Acclaimed author and Harper’s contributing editor Solnit (The Faraway Nearby, 2013, etc.) expounds on the way women are perceived in American culture and around the world.
Despite years of feminism and such activist groups as Women Strike for Peace, much of the female population in the world is often powerless, forced to remain voiceless and subjugated to acts of extreme violence in the home, on school campuses and anywhere men deem they should dominate. "Rape and other acts of violence, up to and including murder, as well as threats of violence, constitute the barrage some men lay down as they attempt to control some women,” she writes, “and fear of that violence limits most women in ways they've gotten so used to they hardly notice—and we hardly address." The few women who do stand up and shout to the world are the exception, not the rule, and Solnit provides a platform and a voice for them and the thousands who are too overwhelmed by fear and guilt to speak up.
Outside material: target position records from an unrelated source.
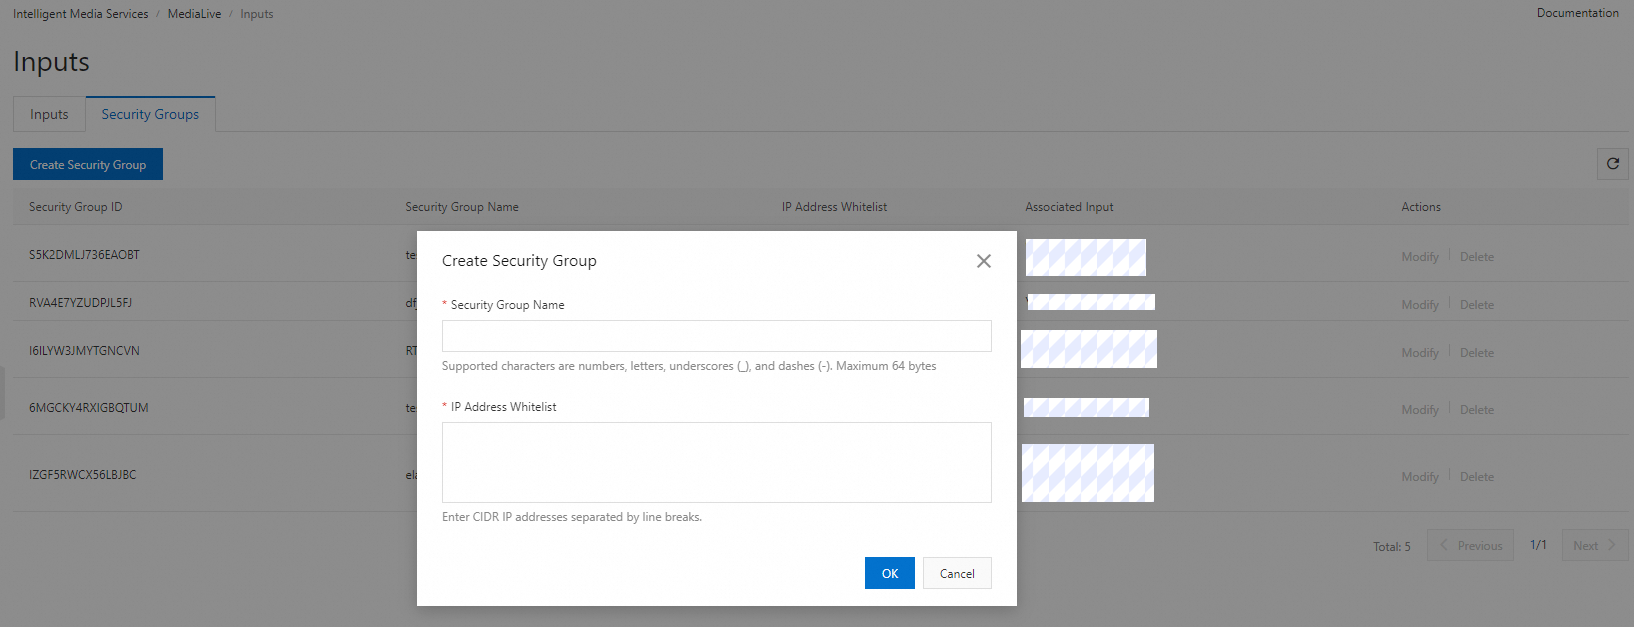Image resolution: width=1634 pixels, height=627 pixels.
Task: Click the refresh icon button
Action: (1612, 164)
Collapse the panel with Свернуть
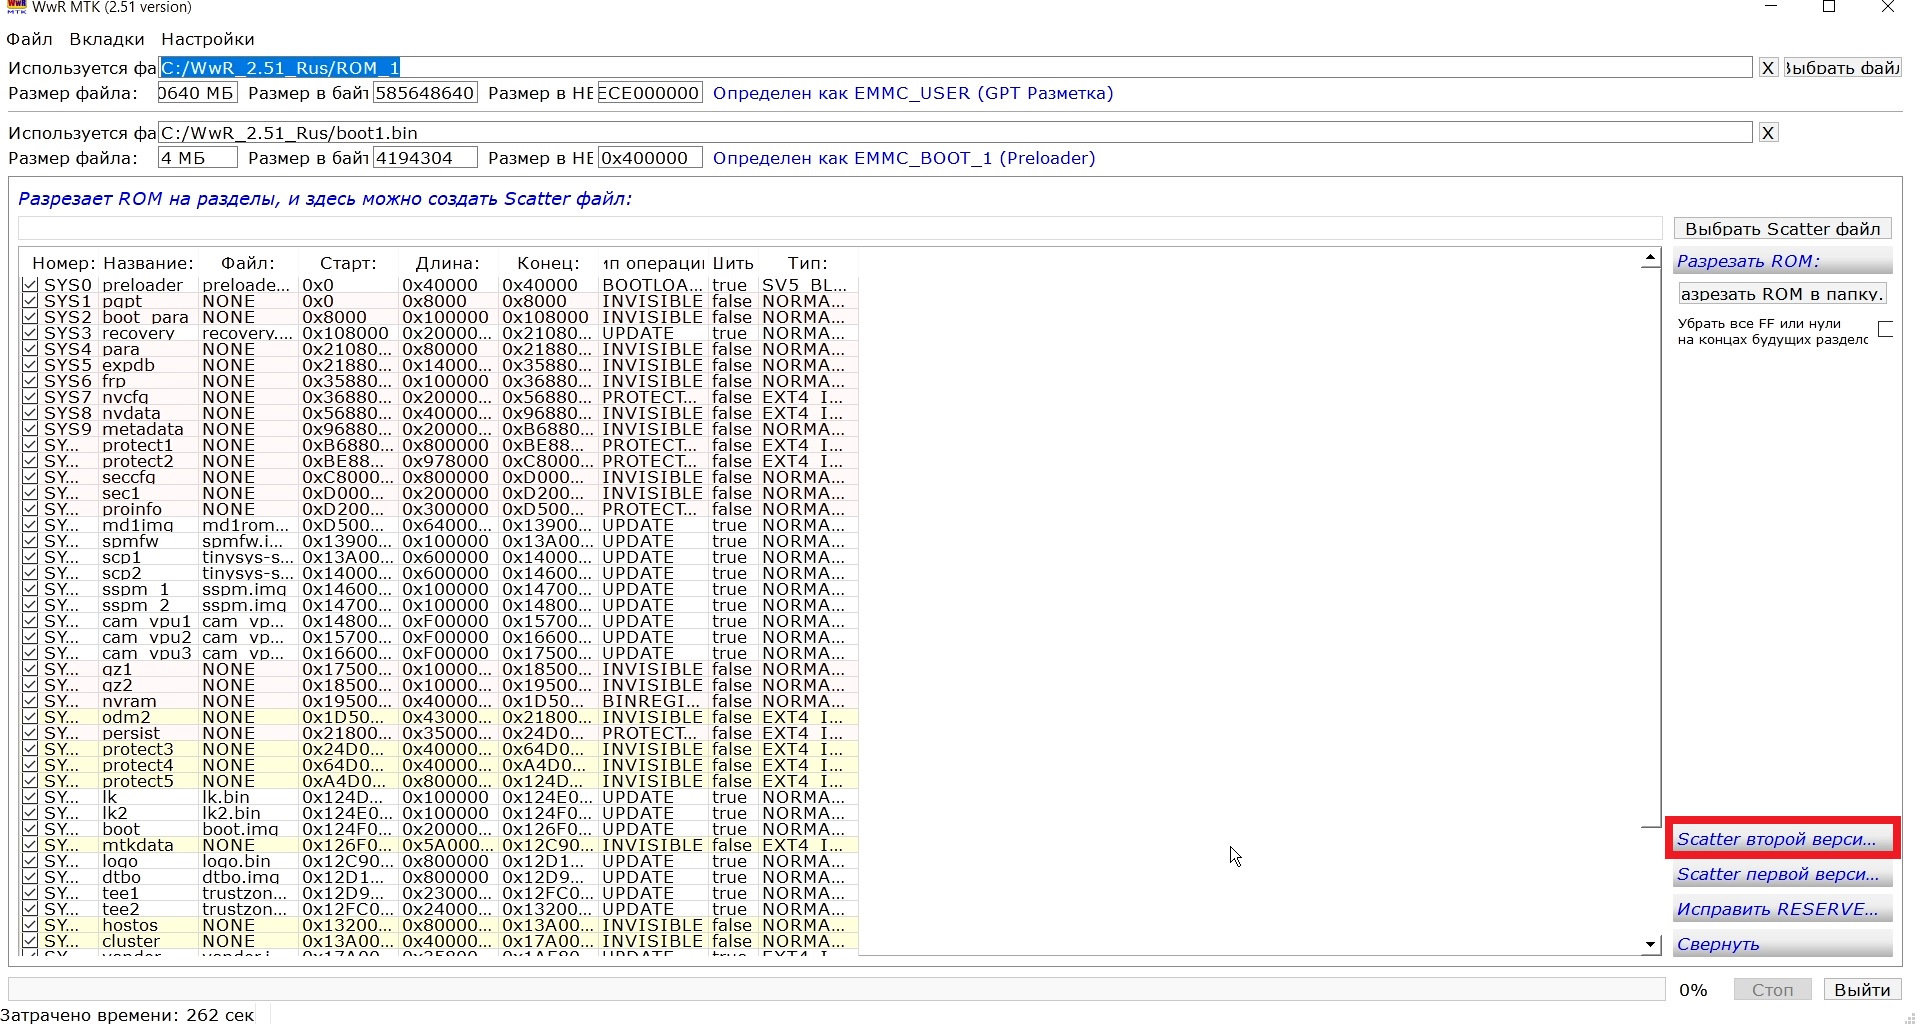 (1782, 944)
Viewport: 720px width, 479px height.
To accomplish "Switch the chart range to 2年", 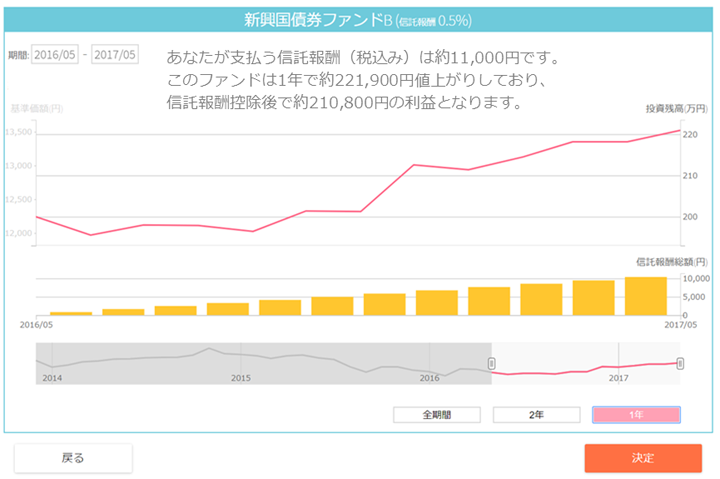I will pyautogui.click(x=536, y=414).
Solnit's thought-provoking essays illuminate the discrepancies in modern society, a society in which female students are told to stay indoors after dark due to the fact that one man is a rapist, as opposed to an alternate world in which male students are told not to attack females in the first place. Same-sex marriage, Virginia Woolf, the patrilineal offspring of the Bible and los desaparecidos of Argentina are artfully woven into the author’s underlying message that women have come a long way on the road to equality but have further to go.
Sharp narratives that illuminate and challenge the status quo of women's roles in the world. Slim in scope, but yet another good book by Solnit.